:: Recorded information

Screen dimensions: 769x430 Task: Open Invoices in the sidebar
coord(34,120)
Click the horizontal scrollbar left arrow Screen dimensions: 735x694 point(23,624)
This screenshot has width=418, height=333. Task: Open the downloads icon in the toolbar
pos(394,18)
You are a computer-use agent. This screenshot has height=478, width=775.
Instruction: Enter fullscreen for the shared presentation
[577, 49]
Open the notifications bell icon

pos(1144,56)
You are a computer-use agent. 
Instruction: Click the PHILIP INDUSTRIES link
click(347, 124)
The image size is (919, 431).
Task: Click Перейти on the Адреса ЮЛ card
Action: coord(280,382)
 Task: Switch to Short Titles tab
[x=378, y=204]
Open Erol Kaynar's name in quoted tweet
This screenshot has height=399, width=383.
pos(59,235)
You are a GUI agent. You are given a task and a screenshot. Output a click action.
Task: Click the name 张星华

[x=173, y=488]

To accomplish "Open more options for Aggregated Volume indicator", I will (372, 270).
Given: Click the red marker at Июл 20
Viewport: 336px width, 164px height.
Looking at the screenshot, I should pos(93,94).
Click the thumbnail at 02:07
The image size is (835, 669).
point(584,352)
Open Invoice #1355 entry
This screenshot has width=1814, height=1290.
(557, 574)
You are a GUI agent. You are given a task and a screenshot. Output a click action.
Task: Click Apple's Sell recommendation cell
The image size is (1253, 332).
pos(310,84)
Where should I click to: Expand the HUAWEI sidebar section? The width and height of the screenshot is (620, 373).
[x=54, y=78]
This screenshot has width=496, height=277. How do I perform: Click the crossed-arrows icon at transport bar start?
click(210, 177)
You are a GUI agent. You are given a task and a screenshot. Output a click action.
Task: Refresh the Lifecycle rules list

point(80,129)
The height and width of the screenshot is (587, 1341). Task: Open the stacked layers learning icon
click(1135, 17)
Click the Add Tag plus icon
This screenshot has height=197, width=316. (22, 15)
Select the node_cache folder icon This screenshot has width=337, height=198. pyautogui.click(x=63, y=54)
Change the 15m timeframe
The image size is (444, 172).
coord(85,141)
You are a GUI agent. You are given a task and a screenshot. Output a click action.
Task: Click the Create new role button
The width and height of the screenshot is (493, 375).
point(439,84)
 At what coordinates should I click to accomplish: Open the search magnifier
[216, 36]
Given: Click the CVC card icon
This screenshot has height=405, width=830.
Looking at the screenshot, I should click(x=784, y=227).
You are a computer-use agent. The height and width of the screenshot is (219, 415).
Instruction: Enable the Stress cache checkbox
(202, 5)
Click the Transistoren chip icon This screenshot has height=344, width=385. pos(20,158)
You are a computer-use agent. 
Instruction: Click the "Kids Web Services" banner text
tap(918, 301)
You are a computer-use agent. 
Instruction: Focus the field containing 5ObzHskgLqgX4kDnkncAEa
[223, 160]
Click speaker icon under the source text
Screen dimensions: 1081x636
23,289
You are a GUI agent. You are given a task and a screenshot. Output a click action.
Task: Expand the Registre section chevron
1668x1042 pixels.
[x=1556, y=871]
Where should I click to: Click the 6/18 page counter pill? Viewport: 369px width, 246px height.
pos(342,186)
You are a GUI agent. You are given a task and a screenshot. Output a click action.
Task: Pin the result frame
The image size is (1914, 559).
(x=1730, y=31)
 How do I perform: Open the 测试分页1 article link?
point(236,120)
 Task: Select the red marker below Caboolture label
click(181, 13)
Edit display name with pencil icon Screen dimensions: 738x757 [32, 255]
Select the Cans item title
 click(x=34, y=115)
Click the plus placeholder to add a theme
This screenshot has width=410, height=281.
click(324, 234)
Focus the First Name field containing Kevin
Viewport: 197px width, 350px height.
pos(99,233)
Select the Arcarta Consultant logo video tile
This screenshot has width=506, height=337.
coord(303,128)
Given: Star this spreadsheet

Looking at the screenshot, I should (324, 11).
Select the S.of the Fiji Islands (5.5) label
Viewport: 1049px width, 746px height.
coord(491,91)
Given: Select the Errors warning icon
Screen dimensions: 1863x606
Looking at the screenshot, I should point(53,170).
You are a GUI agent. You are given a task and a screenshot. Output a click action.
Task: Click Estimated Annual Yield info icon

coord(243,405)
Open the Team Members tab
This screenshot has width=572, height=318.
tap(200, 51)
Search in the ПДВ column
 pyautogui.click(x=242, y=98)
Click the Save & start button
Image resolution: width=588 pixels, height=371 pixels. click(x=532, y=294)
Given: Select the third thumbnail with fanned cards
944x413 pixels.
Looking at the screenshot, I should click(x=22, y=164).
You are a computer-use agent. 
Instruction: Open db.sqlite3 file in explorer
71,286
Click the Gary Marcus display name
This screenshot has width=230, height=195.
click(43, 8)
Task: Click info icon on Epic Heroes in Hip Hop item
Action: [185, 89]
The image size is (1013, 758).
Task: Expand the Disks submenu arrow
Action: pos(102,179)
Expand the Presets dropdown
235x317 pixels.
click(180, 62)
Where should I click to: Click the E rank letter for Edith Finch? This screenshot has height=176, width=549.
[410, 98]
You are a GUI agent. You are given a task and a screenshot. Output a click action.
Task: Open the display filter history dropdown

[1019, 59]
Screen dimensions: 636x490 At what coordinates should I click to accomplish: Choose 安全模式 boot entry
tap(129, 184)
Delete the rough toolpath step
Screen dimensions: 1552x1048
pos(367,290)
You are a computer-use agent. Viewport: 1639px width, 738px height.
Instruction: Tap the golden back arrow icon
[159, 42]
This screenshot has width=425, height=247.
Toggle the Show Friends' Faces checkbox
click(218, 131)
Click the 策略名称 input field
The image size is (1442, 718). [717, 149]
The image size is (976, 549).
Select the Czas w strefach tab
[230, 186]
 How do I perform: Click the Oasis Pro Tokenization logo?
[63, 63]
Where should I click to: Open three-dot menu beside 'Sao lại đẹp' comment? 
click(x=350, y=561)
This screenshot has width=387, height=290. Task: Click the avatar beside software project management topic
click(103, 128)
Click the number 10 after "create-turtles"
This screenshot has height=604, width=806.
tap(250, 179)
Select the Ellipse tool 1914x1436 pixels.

::::

▸ Exercise task
Print every entry above verbatim, line for line, in its original order.

▸ Answer to the task
Screen dimensions: 769x430 Task: Open Invoices in the sidebar
coord(34,120)
Click the horizontal scrollbar left arrow Screen dimensions: 735x694 point(23,624)
This screenshot has width=418, height=333. Task: Open the downloads icon in the toolbar
pos(394,18)
You are a computer-use agent. This screenshot has height=478, width=775.
Instruction: Enter fullscreen for the shared presentation
[577, 49]
Open the notifications bell icon

pos(1144,56)
You are a computer-use agent. 
Instruction: Click the PHILIP INDUSTRIES link
click(347, 124)
The image size is (919, 431).
Task: Click Перейти on the Адреса ЮЛ card
Action: coord(280,382)
 Task: Switch to Short Titles tab
[x=378, y=204]
Open Erol Kaynar's name in quoted tweet
This screenshot has height=399, width=383.
pos(59,235)
You are a GUI agent. You are given a task and a screenshot. Output a click action.
Task: Click the name 张星华

[x=173, y=488]

To accomplish "Open more options for Aggregated Volume indicator", I will (372, 270).
Given: Click the red marker at Июл 20
Viewport: 336px width, 164px height.
Looking at the screenshot, I should pos(93,94).
Click the thumbnail at 02:07
The image size is (835, 669).
point(584,352)
Open Invoice #1355 entry
This screenshot has width=1814, height=1290.
(557, 574)
You are a GUI agent. You are given a task and a screenshot. Output a click action.
Task: Click Apple's Sell recommendation cell
The image size is (1253, 332).
pos(310,84)
Where should I click to: Expand the HUAWEI sidebar section? The width and height of the screenshot is (620, 373).
[x=54, y=78]
This screenshot has width=496, height=277. How do I perform: Click the crossed-arrows icon at transport bar start?
click(210, 177)
You are a GUI agent. You are given a task and a screenshot. Output a click action.
Task: Refresh the Lifecycle rules list

point(80,129)
The height and width of the screenshot is (587, 1341). Task: Open the stacked layers learning icon
click(1135, 17)
Click the Add Tag plus icon
This screenshot has height=197, width=316. (22, 15)
Select the node_cache folder icon This screenshot has width=337, height=198. pyautogui.click(x=63, y=54)
Change the 15m timeframe
The image size is (444, 172).
coord(85,141)
You are a GUI agent. You are given a task and a screenshot. Output a click action.
Task: Click the Create new role button
The width and height of the screenshot is (493, 375).
point(439,84)
 At what coordinates should I click to accomplish: Open the search magnifier
[216, 36]
Given: Click the CVC card icon
This screenshot has height=405, width=830.
Looking at the screenshot, I should click(x=784, y=227).
You are a computer-use agent. The height and width of the screenshot is (219, 415).
Instruction: Enable the Stress cache checkbox
(202, 5)
Click the Transistoren chip icon This screenshot has height=344, width=385. pos(20,158)
You are a computer-use agent. 
Instruction: Click the "Kids Web Services" banner text
tap(918, 301)
You are a computer-use agent. 
Instruction: Focus the field containing 5ObzHskgLqgX4kDnkncAEa
[223, 160]
Click speaker icon under the source text
Screen dimensions: 1081x636
23,289
You are a GUI agent. You are given a task and a screenshot. Output a click action.
Task: Expand the Registre section chevron
1668x1042 pixels.
[x=1556, y=871]
Where should I click to: Click the 6/18 page counter pill? Viewport: 369px width, 246px height.
pos(342,186)
You are a GUI agent. You are given a task and a screenshot. Output a click action.
Task: Pin the result frame
The image size is (1914, 559).
(x=1730, y=31)
 How do I perform: Open the 测试分页1 article link?
point(236,120)
 Task: Select the red marker below Caboolture label
click(181, 13)
Edit display name with pencil icon Screen dimensions: 738x757 [32, 255]
Select the Cans item title
 click(x=34, y=115)
Click the plus placeholder to add a theme
This screenshot has width=410, height=281.
click(324, 234)
Focus the First Name field containing Kevin
Viewport: 197px width, 350px height.
pos(99,233)
Select the Arcarta Consultant logo video tile
This screenshot has width=506, height=337.
coord(303,128)
Given: Star this spreadsheet

Looking at the screenshot, I should (324, 11).
Select the S.of the Fiji Islands (5.5) label
Viewport: 1049px width, 746px height.
coord(491,91)
Given: Select the Errors warning icon
Screen dimensions: 1863x606
Looking at the screenshot, I should point(53,170).
You are a GUI agent. You are given a task and a screenshot. Output a click action.
Task: Click Estimated Annual Yield info icon

coord(243,405)
Open the Team Members tab
This screenshot has width=572, height=318.
tap(200, 51)
Search in the ПДВ column
 pyautogui.click(x=242, y=98)
Click the Save & start button
Image resolution: width=588 pixels, height=371 pixels. click(x=532, y=294)
Given: Select the third thumbnail with fanned cards
944x413 pixels.
Looking at the screenshot, I should click(x=22, y=164).
You are a computer-use agent. 
Instruction: Open db.sqlite3 file in explorer
71,286
Click the Gary Marcus display name
This screenshot has width=230, height=195.
click(43, 8)
Task: Click info icon on Epic Heroes in Hip Hop item
Action: [185, 89]
The image size is (1013, 758).
Task: Expand the Disks submenu arrow
Action: pos(102,179)
Expand the Presets dropdown
235x317 pixels.
click(180, 62)
Where should I click to: Click the E rank letter for Edith Finch? This screenshot has height=176, width=549.
[410, 98]
You are a GUI agent. You are given a task and a screenshot. Output a click action.
Task: Open the display filter history dropdown

[1019, 59]
Screen dimensions: 636x490 At what coordinates should I click to accomplish: Choose 安全模式 boot entry
tap(129, 184)
Delete the rough toolpath step
Screen dimensions: 1552x1048
pos(367,290)
You are a computer-use agent. Viewport: 1639px width, 738px height.
Instruction: Tap the golden back arrow icon
[159, 42]
This screenshot has width=425, height=247.
Toggle the Show Friends' Faces checkbox
click(218, 131)
Click the 策略名称 input field
The image size is (1442, 718). [717, 149]
The image size is (976, 549).
Select the Czas w strefach tab
[230, 186]
 How do I perform: Click the Oasis Pro Tokenization logo?
[63, 63]
Where should I click to: Open three-dot menu beside 'Sao lại đẹp' comment? 
click(x=350, y=561)
This screenshot has width=387, height=290. Task: Click the avatar beside software project management topic
click(103, 128)
Click the number 10 after "create-turtles"
This screenshot has height=604, width=806.
tap(250, 179)
Select the Ellipse tool 1914x1436 pixels.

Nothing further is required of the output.